La menta granizada divide aguas, pero Jimena Monteverde decidió ir a fondo y demostrar que, bien hecha, puede convertirse en el postre estrella del verano. En una nueva emisión de La Cocina Rebelde por Canal Trece, la cocinera presentó una versión simplificada que abandona la tradicional crema inglesa y apuesta por una preparación rápida, económica y sin máquina de helado.
El gran secreto de Jimena Monteverde
El secreto, explicó, está en usar menta fresca para lograr una infusión real que aporte aroma y sabor natural, lejos del gusto artificial que suele generar rechazo. Para esta receta se necesita una lata de leche condensada de aproximadamente 250 cc, 500 cc de crema de leche, 100 cc de leche común, un buen puñado de hojas de menta fresca y chocolate amargo picado en cantidad necesaria para el clásico granizado.

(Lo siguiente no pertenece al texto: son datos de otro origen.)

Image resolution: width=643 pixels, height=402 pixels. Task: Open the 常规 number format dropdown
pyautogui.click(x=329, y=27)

El procedimiento comienza calentando los 100 cc de leche junto con la menta fresca hasta que rompa hervor. Luego se retira del fuego, se deja infusionar unos minutos y se cuela para conservar únicamente el sabor y el perfume. Si se desea el característico color verde, se puede añadir apenas una gota de colorante vegetal en pasta o un toque de licor.
En paralelo, se bate la crema de leche hasta que tome cuerpo, pero sin llegar a punto chantilly: debe quedar aireada y aún fluida. Después, se mezcla la leche condensada con la leche infusionada ya fría y se incorpora la crema con movimientos envolventes para mantener la textura liviana. Finalmente, se agregan los trozos de chocolate amargo y la preparación se lleva al freezer hasta que adquiera consistencia de helado.

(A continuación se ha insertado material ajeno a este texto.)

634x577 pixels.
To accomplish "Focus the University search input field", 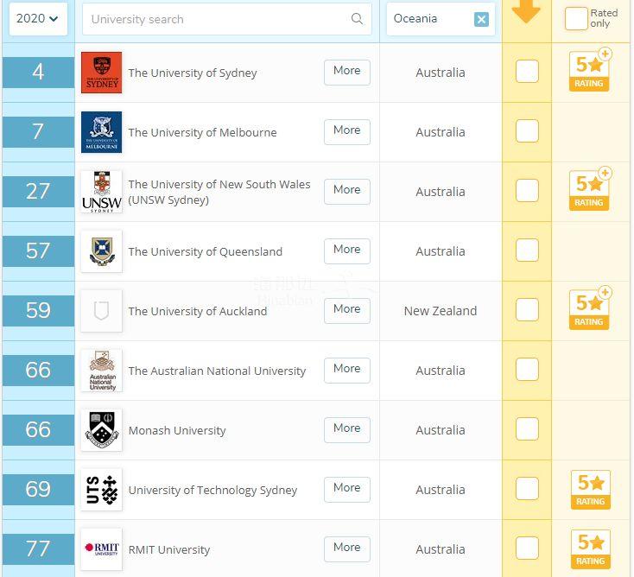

Monteverde destacó que la leche condensada cumple un rol clave, ya que ayuda a evitar la formación de cristales de hielo y garantiza una textura más sedosa. Además, si se opta por el licor de menta, el alcohol contribuye a que el helado no se congele en exceso. El resultado es un postre fresco, cremoso y equilibrado, ideal para reconciliarse con la menta granizada y sorprender en cualquier mesa de verano.